_THE INPUT_
==============================

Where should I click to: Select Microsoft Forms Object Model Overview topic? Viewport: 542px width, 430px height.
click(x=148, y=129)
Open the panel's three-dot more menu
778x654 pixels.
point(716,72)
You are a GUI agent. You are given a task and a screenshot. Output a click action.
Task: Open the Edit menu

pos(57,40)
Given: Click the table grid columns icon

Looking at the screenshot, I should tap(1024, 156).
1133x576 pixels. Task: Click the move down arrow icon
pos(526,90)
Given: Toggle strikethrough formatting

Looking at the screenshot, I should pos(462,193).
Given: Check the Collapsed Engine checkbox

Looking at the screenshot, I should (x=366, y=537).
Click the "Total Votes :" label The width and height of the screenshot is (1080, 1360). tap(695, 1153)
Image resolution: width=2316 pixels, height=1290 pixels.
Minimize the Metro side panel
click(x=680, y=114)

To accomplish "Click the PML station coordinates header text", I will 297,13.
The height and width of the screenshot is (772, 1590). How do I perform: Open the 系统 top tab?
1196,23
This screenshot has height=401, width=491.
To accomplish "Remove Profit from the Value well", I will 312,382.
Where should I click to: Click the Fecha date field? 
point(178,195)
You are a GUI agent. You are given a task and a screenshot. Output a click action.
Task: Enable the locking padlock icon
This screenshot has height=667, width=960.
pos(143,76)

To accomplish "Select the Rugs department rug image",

==============================

The string "will" shows up in some lines of the listing. Copy each such line.

_WRITTEN SOLUTION_
To accomplish "Click the PML station coordinates header text", I will 297,13.
To accomplish "Remove Profit from the Value well", I will 312,382.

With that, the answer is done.